My husband was diagnosed with Parkinson's 16 years ago. Dementia was diagnosed in 2009. He is unable to walk or stand and we have carers at 4 hour intervals to change him as he is now doubly incontinent. His speech is inaudible despite many speech therapy sessions in the past. His cognitive problems prevent him using techniques learned earlier despite reminders to take a deep breath, focus on words he wants to say etc etc. there is very little real communication between us and he often fails to answer questions or chose from alternatives which I realise is due to his mental health issues.
He often grips hold of parts of the equipment being used and is unable to release his grip. He also holds on very tight to carers' hands or wrists and this can be quite painful. Any advice on dealing with this would be helpful. Does anyone else have this problem?
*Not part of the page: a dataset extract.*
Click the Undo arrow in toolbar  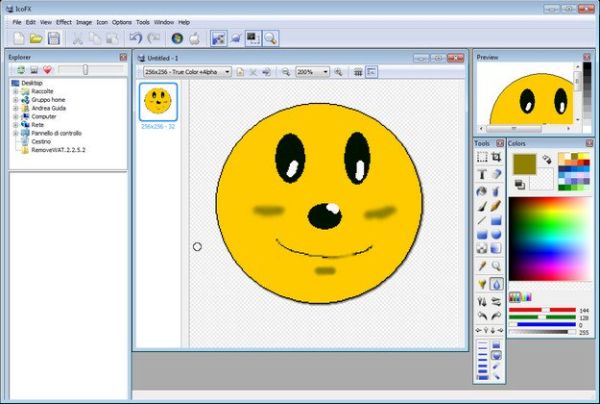pos(135,38)
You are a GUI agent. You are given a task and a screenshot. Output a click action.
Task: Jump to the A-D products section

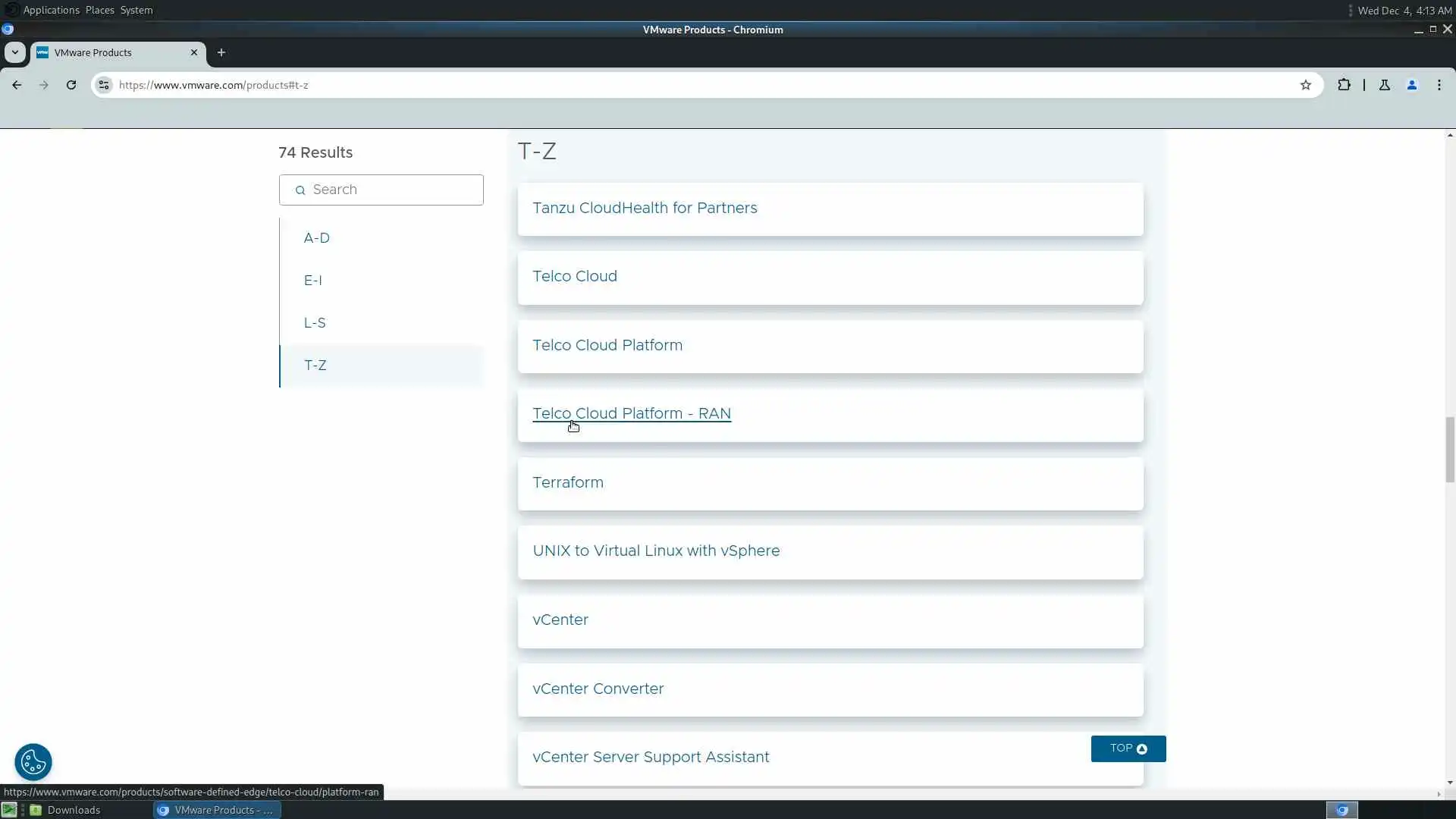(316, 238)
I have quite a good care package but that in itself is intrusive although without it I would be unable to care for him. Is anyone else in my situation? I am 68 and my husband is 70.
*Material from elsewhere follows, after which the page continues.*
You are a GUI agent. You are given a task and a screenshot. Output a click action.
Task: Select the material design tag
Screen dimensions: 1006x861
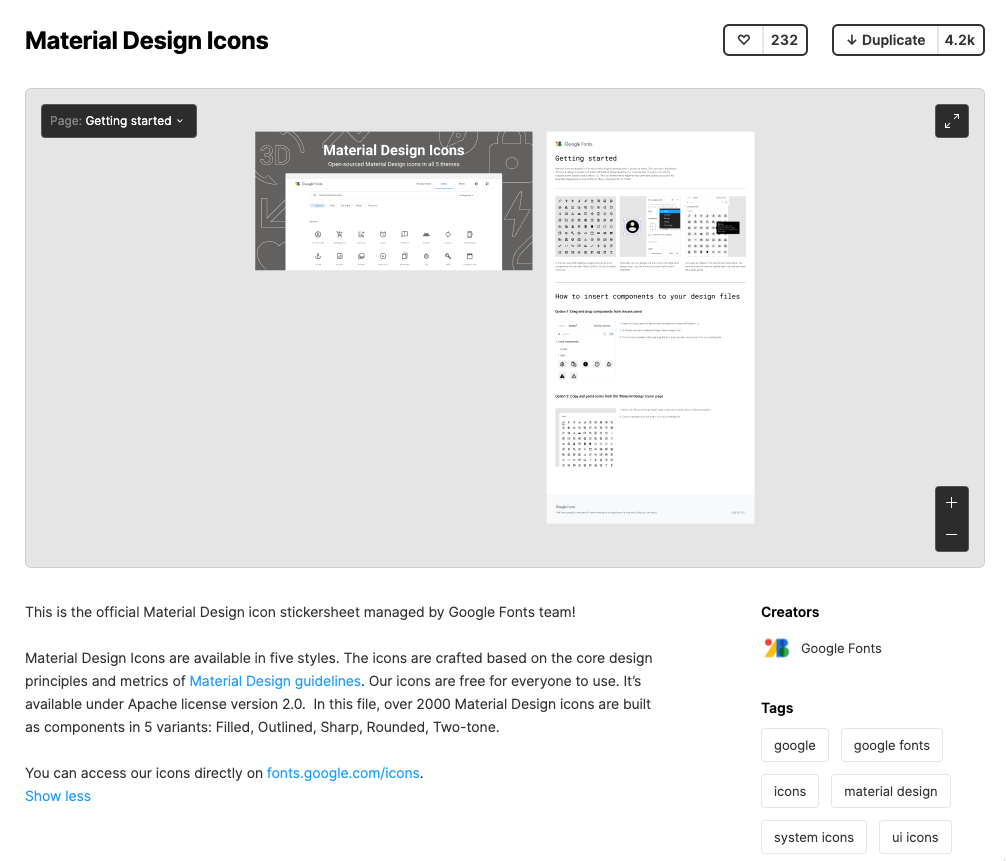(x=890, y=790)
I do try to take my husband out in the wheelchair but he finds the activities which we used to do together eg singing, Group Meetings, meeting up with friends very difficult. We invite friends for coffee or tea and cake and I try to get out and develop my own interests when I can.
We no longer have a Parkinson's Nurse in our area. A regular visit from her was so useful and she was a great source of information. Please can we have a replacement PD Nurse!